Ele me expôs, ele contou os meus segredos e o pior de tudo falou a verdade que eu me recusava a aceitar. Todos os anos de tratamento psicológico não foram suficientes para eu agüentar tudo o que ele me fez. Meus remédios controlados, nada ajudou, e ele tinha razão, tinha provas, de que ninguém gostava de mim, eu surtei. Ele não fez nada grave, mas quis me vingar, eu tinha que acabar com ele, tinha.
Helena, minha esposa, havia levado três tiros no rosto, não levaram o carro, mas levaram jóias e dinheiro, passei algumas semanas sem ir me trabalhar, relaxei na Venezuela, onde sempre costumávamos ir, gostávamos de lá.
O meu fim estava próximo, mas eu não sabia disso, Lucas e Henrique estavam fazendo uma emboscada. Cheguei no escritório e um novo auxiliar de limpeza estava no meu escritório limpando.
- Pode sair, depois você termina de limpar, se não terminou até agora nota-se sua incompetência – falei.
- Perdoe-me senhor, mas eu esperava a sua chegada – reconheci aquela voz no ato, o homem olhou para minha direção era Lucas Gallinari – Oi Lucas, ou devo dizer Felipe.
Em seguida passou pela porta mais uma figura conhecida.
- Bom dia, eu sou o diretor da filial do Brasil – era Henrique.
Os dois me olhavam, entrei em desespero, o que eles iam fazer?
- Vocês não podem fazer nada contra mim. Não cometi nenhum crime aqui. Henrique o verdadeiro criminoso aqui é o seu amiguinho ai.
- Eu? Não foi a sua advogada que foi assassinada quando chegava perto da verdade, não fui eu que planejei um golpe do meu próprio assassinato para mandar outro para a cadeia, você é doente.
Na minha gaveta tinha uma arma, eu ia usá-la apenas para assustá-los e me deixarem em paz, mas ao tirar da gaveta Henrique me abordou, ambos tentando ter controle da arma, vários tiros foram disparados a esmo, um acertou o ombro de Lucas alguns quebram a janela panorâmica do meu escritório, e em uma tentativa desesperada de me fazer soltar a arma, Henrique deu-me um empurrão.

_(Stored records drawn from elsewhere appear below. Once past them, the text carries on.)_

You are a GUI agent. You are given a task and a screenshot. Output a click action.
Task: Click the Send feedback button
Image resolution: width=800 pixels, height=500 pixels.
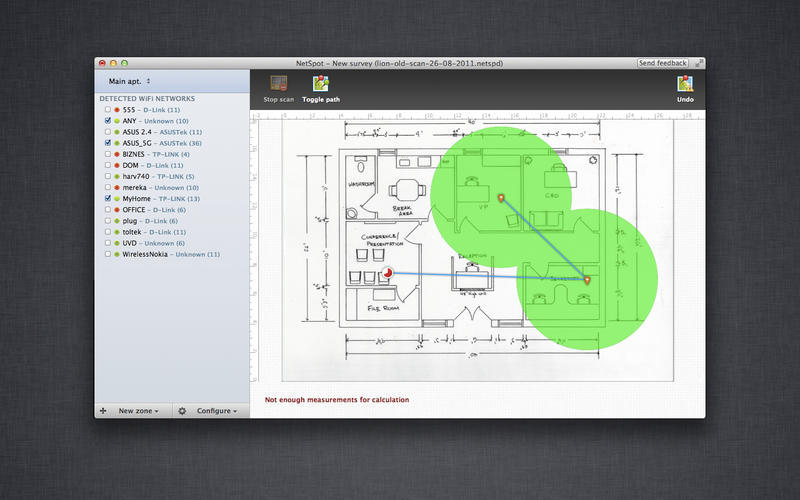coord(662,63)
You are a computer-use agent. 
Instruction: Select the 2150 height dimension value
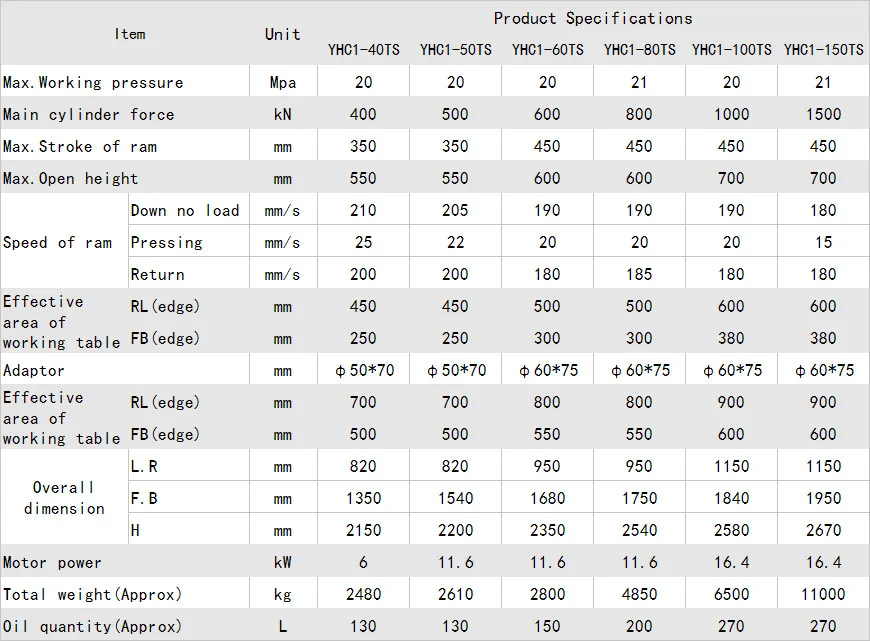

Perdi o equilíbrio. Cai quarenta e dois andares até encontrar o chão.
Henrique se virou para Lucas que estava ferido no chão, ele tinha medo, matara uma pessoa. Eles esperaram a ambulância, os policiais e contaram toda a verdade deles, do jeitinho deles. Eu nunca mandei matar ninguém, eu nem sabia eu a advogada estava morta, será que minha esposa fez parte de um plano deles? Eu não acredito, mas se for nunca descobri, acho que foi apenas uma coincidência, pois eles poderiam entrar no meu escritório com ela viva, e o efeito seria o mesmo.
Eles conseguiram, venceram.
Dois dias depois Henrique foi visitar Lucas no hospital, trazia flores e chocolate, um sempre gostou muito de paparicar o outro, mas Lucas já tinha partido, sumira sem deixar rastros. Ele fez justiça. Ele teve sua vingança. E ele conseguiu fazer o que ia fazer naquele dia, em que uma casa explodido.